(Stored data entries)
>>>
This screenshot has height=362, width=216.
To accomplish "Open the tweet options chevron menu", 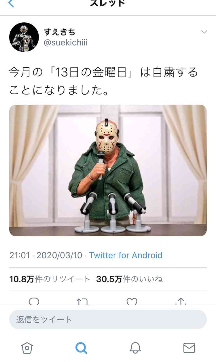I will coord(204,32).
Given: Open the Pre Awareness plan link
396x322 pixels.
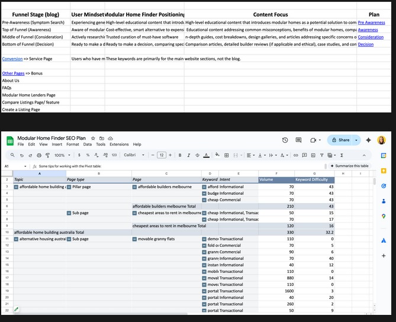Looking at the screenshot, I should tap(371, 22).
<<<
WHAT YOU NEED TO DO:
Copy out, with no pictures, the lines from the one containing "Given: Open the Pre Awareness plan link" through the last line of the data above, both ends included and each word unchanged.

TASK ANSWER:
Given: Open the Pre Awareness plan link
396x322 pixels.
Looking at the screenshot, I should tap(371, 22).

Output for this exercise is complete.